To enter into, make and perform contracts of every kind with any person, firm, association or corporation, municipality, body, county, state, or government, and without limit as to amount, to draw, make, accept, endorse, discount, execute and issue promissory notes, drafts, bills of exchange, warrants, bonds, debentures, and other negotiable or transferable instruments and evidences of indebtedness, whether secured by mortgage or otherwise, so far as may be permitted by the laws of the Commonwealth of Virginia.
To issue bonds, debentures or obligations of the Association, and at the option of the Association, to secure the same by mortgage, pledge, deed of trust or otherwise.
3. (a) Every person or entity (hereinafter referred to as an “Owner”) who is a record owner of a fee simple title to any lot which is a part of the development, including contract sellers, shall be a member of the Association. The foregoing is not intended to include persons or entities who hold an interest merely
as security for the performance of an obligation. Membership shall be appurtenant to and may not be separated from ownership of any lot which is subject to assessment by the Association. Ownership of such lot shall be the sole qualification for membership. A mortgagee in possession of a lot shall be entitled to exercise the Owner’s rights in the Association with regard thereto.
(b) The Association shall have two classes of voting membership. The provisions designating the classes of members of the association, stating the qualifications and rights of the members of each class, and conferring the right to vote are set forth in the By-laws.
(c) The Association is a “community association” as that term is used in Section 13.1-814.1 of the 1950 Code of Virginia, as amended.
4. The directors of the Association shall be selected by an election held at an annual meeting of the members of the Association. Subject to the provisions of the By-laws of the Association, directors shall hold office until the next annual meeting and thereafter until their successors are duly elected.

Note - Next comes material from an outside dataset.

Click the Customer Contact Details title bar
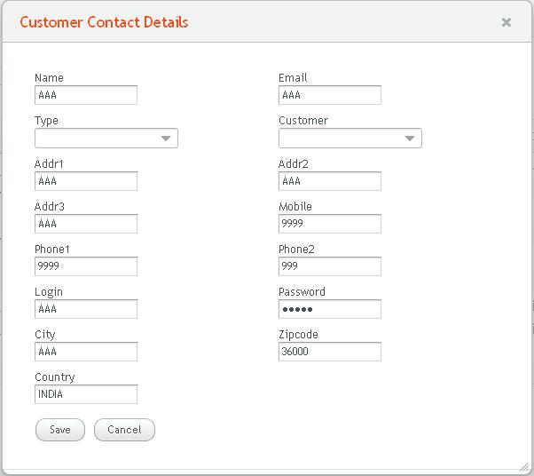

5. The post office address of the initial registered office of the Association is 11350 Random Hills Road, Suite 600, Fairfax, Virginia 22030, in the County of Fairfax, Virginia. The name of its registered agent is Thomas H. Campbell, who is a resident of Virginia and who is a member of the Virginia State Bar and whose business office is the same as the registered office of the Association.

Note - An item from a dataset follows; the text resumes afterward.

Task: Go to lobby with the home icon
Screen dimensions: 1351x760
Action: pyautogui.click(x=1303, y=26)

6. The number of directors constituting the initial board of directors is three (3) and the names and addresses of the persons who are to serve as the initial directors are:
Raymond C. Hawkins Route 2, Box 985
Catlett, Virginia 22019
Stephen M. Pratt Route 2, Box 985
Catlett, Virginia 22019
Barbara R. Shepherd Route 2, Box 985
Catlett, Virginia 22019
7. No part of the net earnings of the Association shall inure (other than by (a) acquiring, constructing, or providing management, maintenance, and care of Association property as defined in Section 528 of the United States Internal Revenue Code or the corresponding provisions of any federal tax law, or (b) a rebate of excess membership dues, fees or assessments) to the benefit of any member or private individual. Upon liquidation of the Association all residual assets after the payment of or
provision for all liabilities or claims against the Association shall be paid to such organizations qualified under Section 501(c)(3) of the United States Internal Revenue Code as the board of directors may designate.
WITNESS the following signature this 28th day of September, 1992.